**TASK GOAL**
Pictures are to be dropped, and only the lines from the one containing "Where should I" through the end of the data below are to be reproduced as written.
┌────────
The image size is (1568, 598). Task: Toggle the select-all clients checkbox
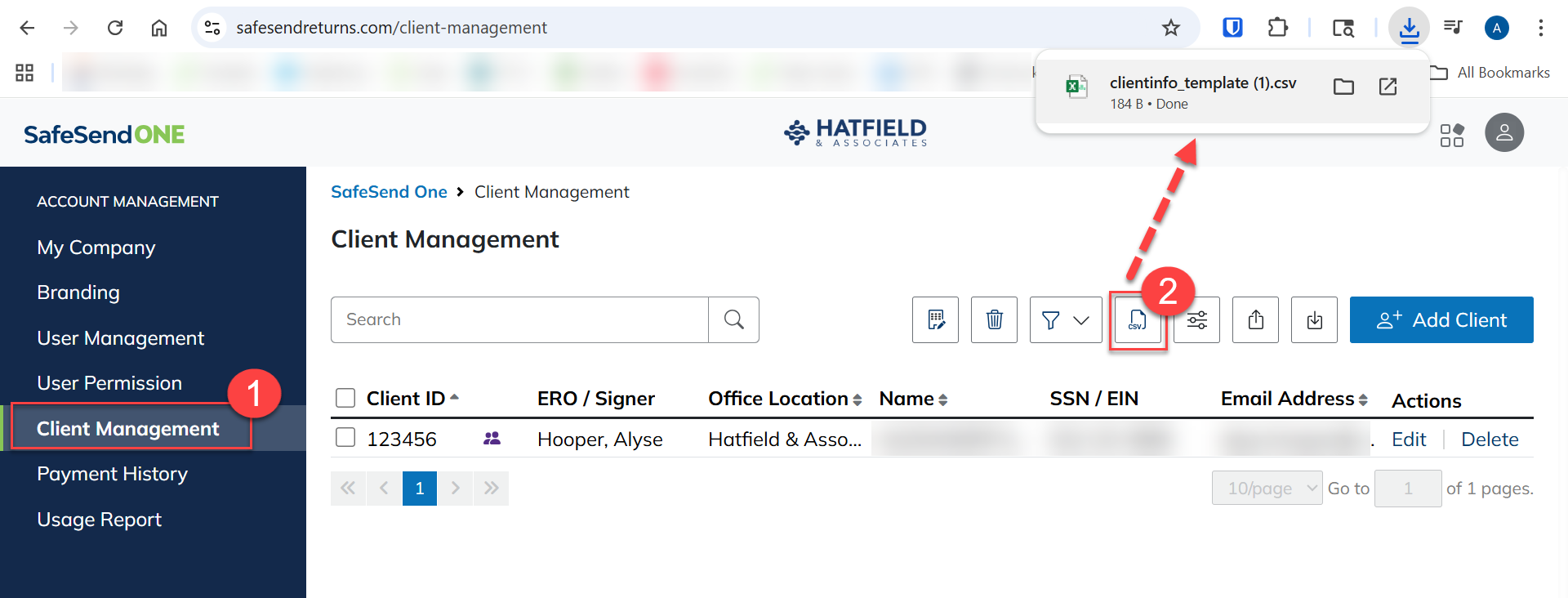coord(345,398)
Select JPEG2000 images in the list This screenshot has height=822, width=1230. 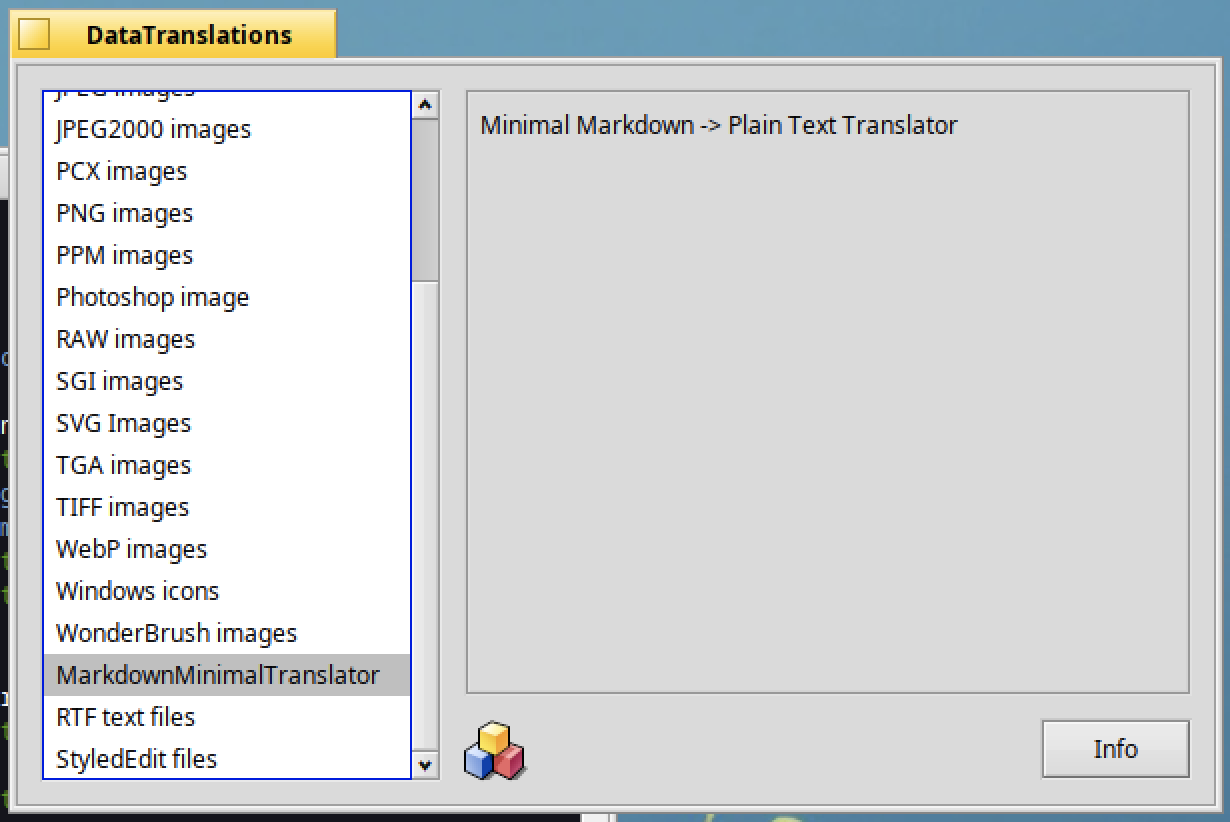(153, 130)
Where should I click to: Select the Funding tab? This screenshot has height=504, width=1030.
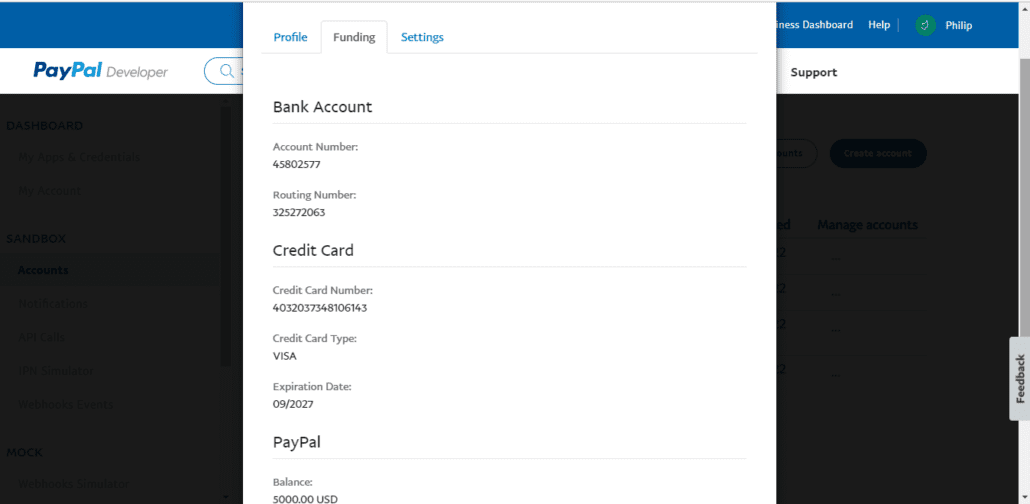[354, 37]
└────────
**TASK OUTPUT**
Where should I click to: Select the Funding tab? This screenshot has height=504, width=1030.
[354, 37]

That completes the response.